- _WHAT YOU NEED TO DO_:
Please restate exactly the lines from the one holding "Viewport: 800px width, 550px height." to the end of the material, including both ends and excluding every picture.

- _RECORD EXTRACTS_:
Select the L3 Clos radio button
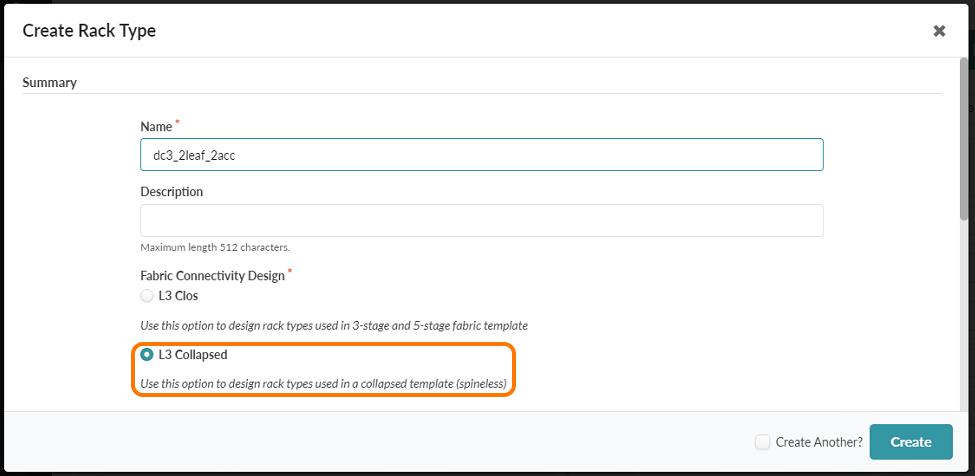This screenshot has width=975, height=476. point(147,296)
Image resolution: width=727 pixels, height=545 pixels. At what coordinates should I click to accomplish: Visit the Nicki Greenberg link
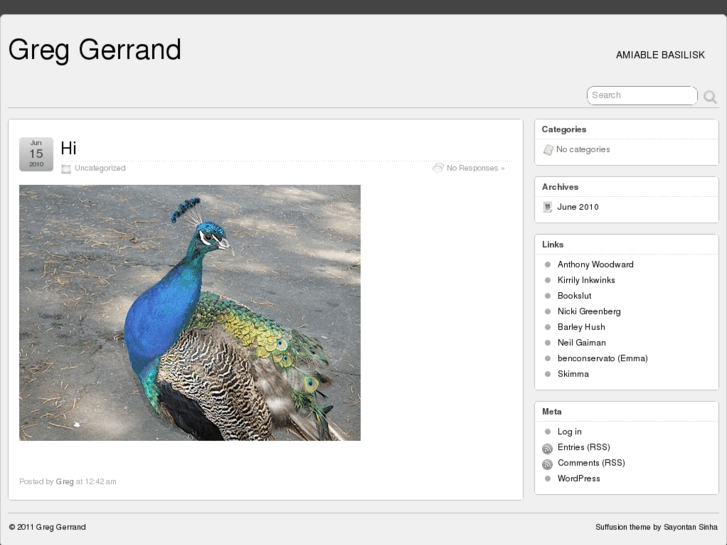(589, 312)
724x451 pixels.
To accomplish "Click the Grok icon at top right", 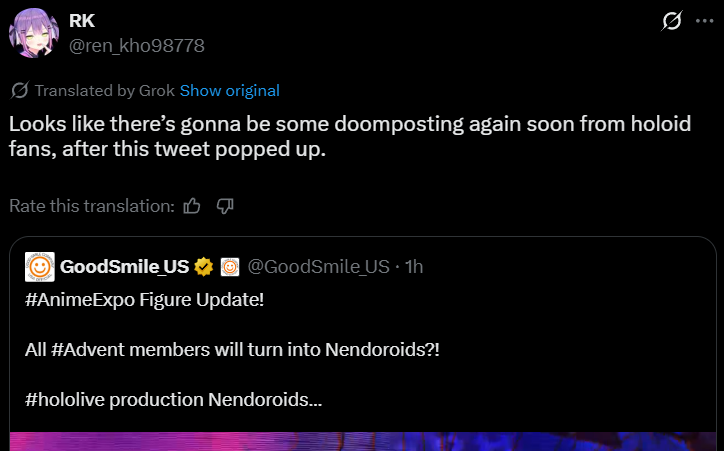I will click(x=672, y=22).
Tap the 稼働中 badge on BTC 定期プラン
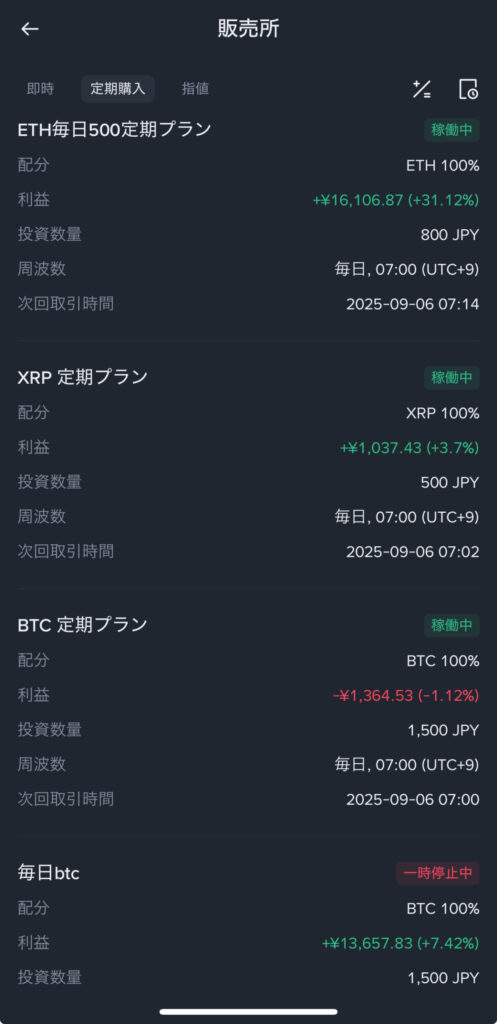 451,625
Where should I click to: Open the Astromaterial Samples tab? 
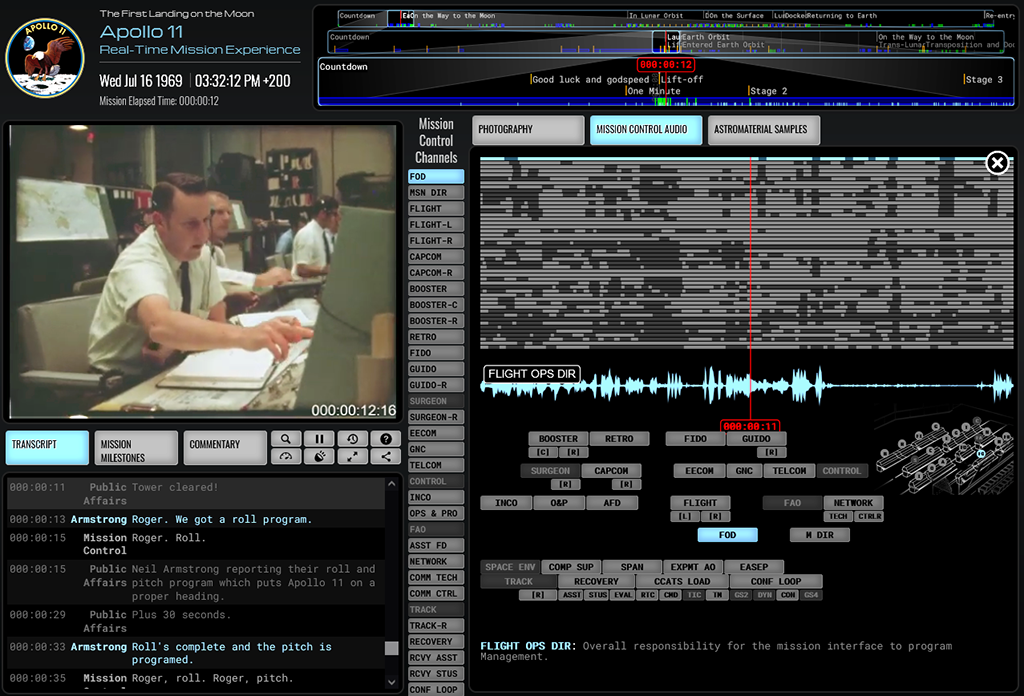pos(764,130)
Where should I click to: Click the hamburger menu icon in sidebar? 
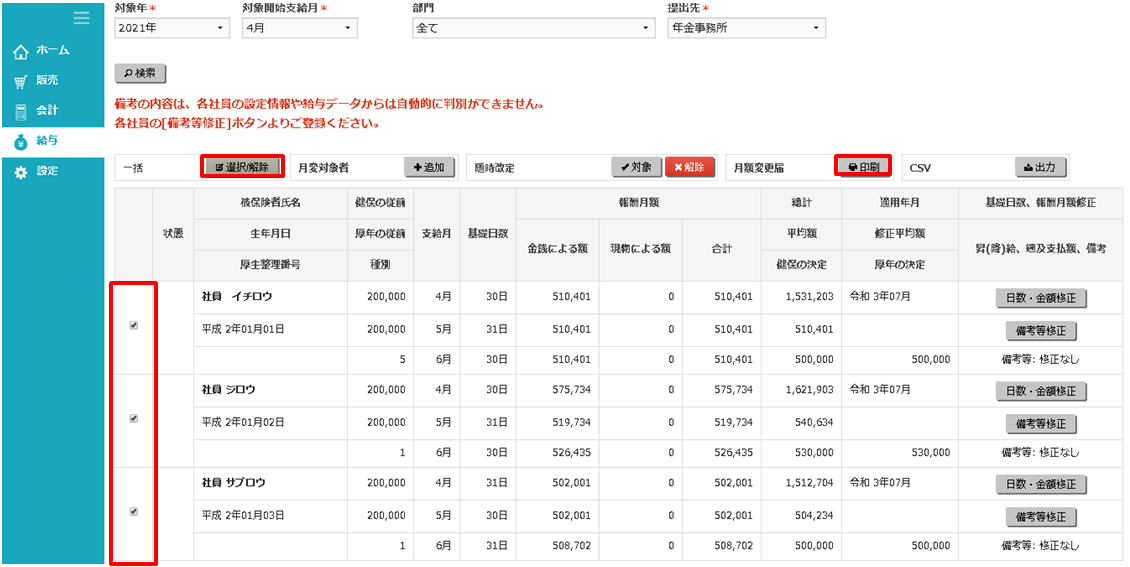click(x=81, y=18)
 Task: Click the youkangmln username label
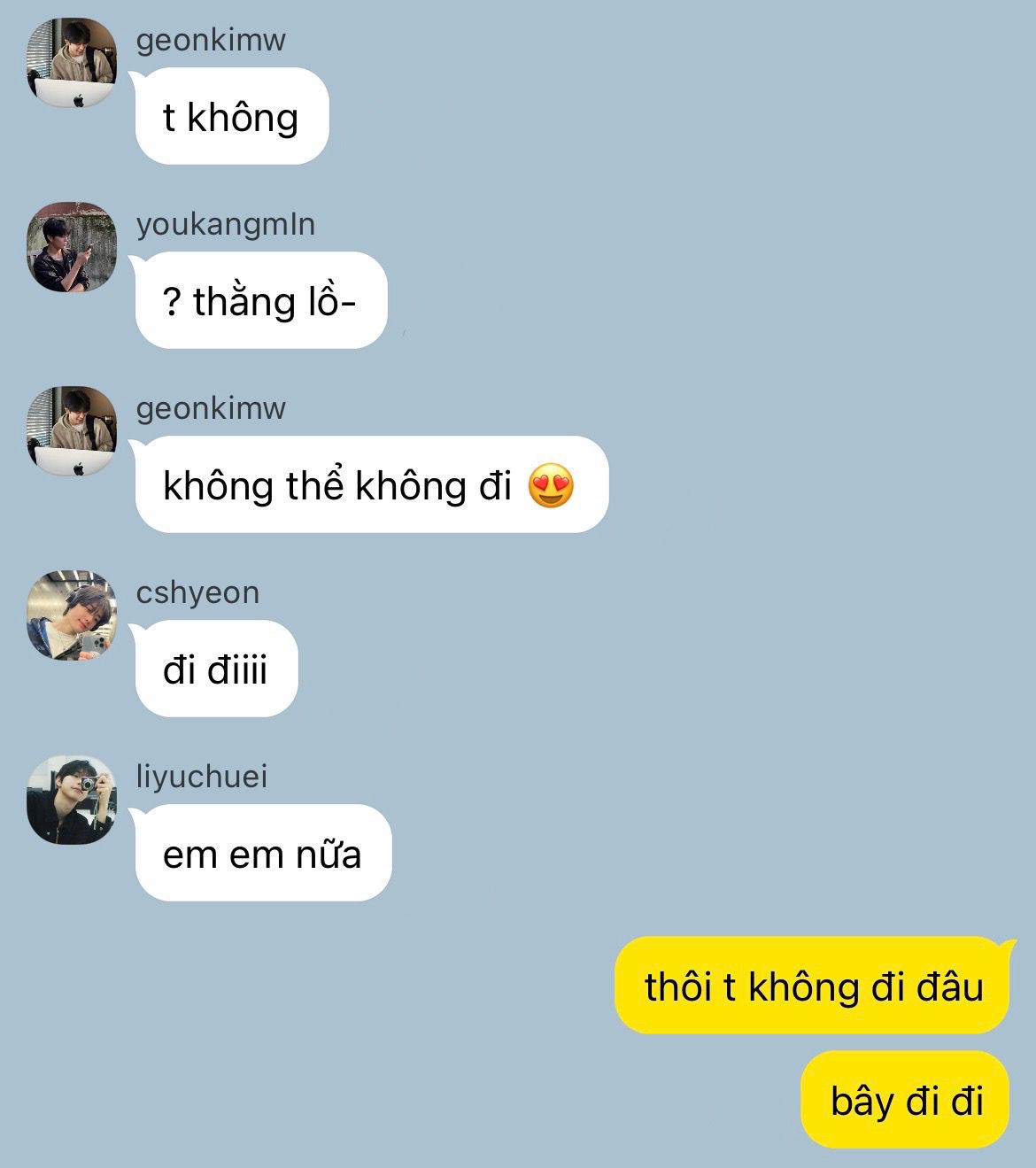tap(226, 224)
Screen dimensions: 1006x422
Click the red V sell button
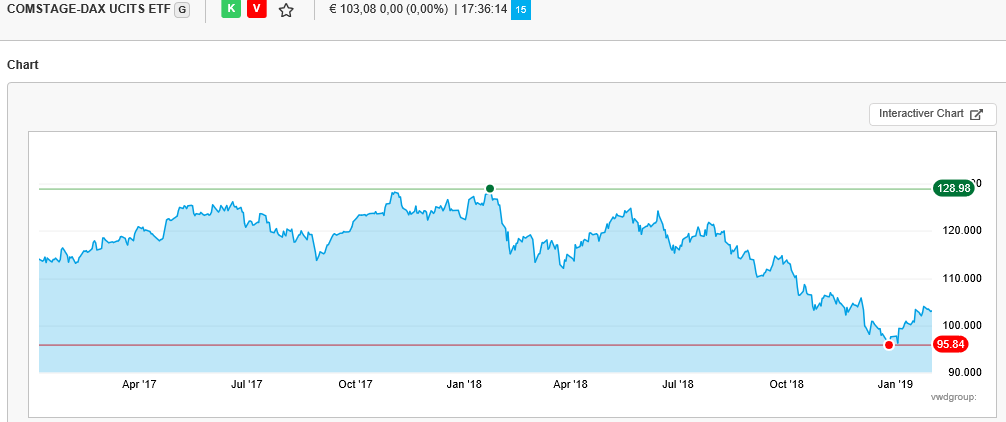pos(256,10)
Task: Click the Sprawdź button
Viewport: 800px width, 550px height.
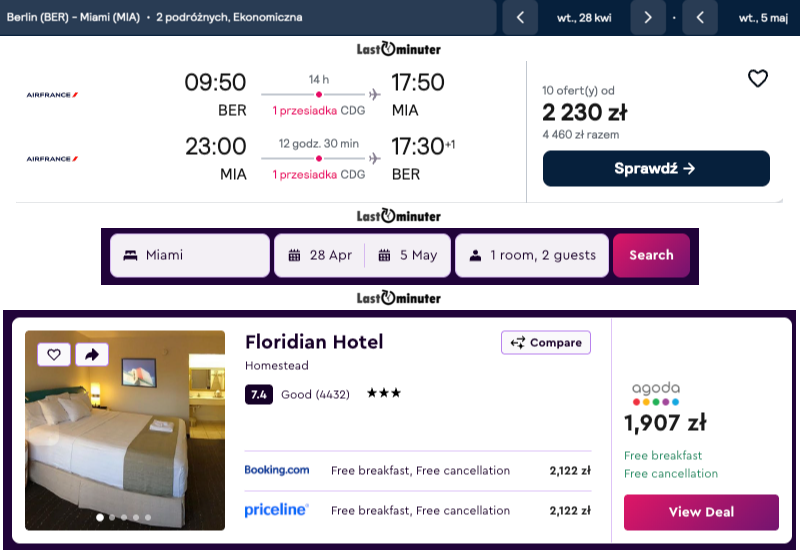Action: 656,169
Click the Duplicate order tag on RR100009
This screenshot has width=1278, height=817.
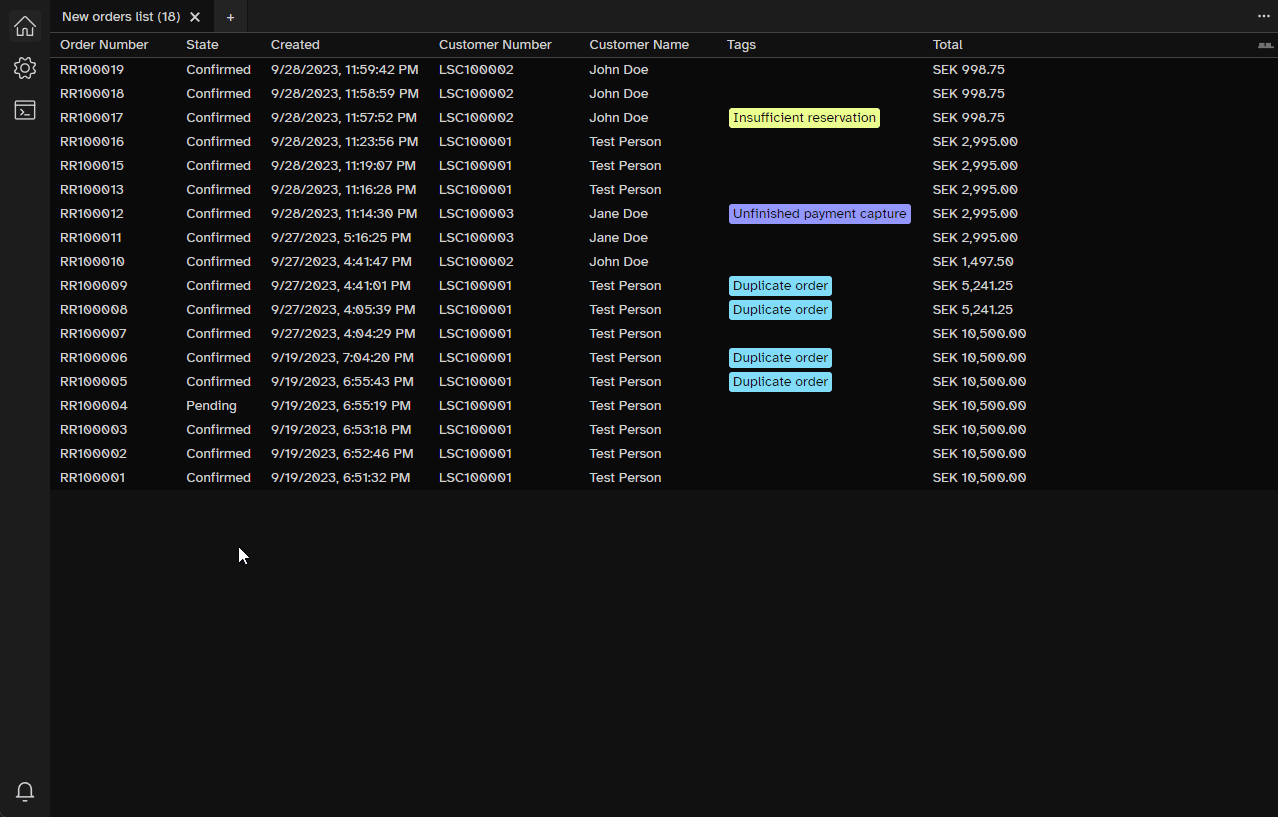pyautogui.click(x=780, y=285)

- _SOLUTION TO THE PROBLEM_:
Viewport: 800px width, 550px height.
Action: 656,169
Click the Duplicate order tag on RR100009
This screenshot has width=1278, height=817.
pyautogui.click(x=780, y=285)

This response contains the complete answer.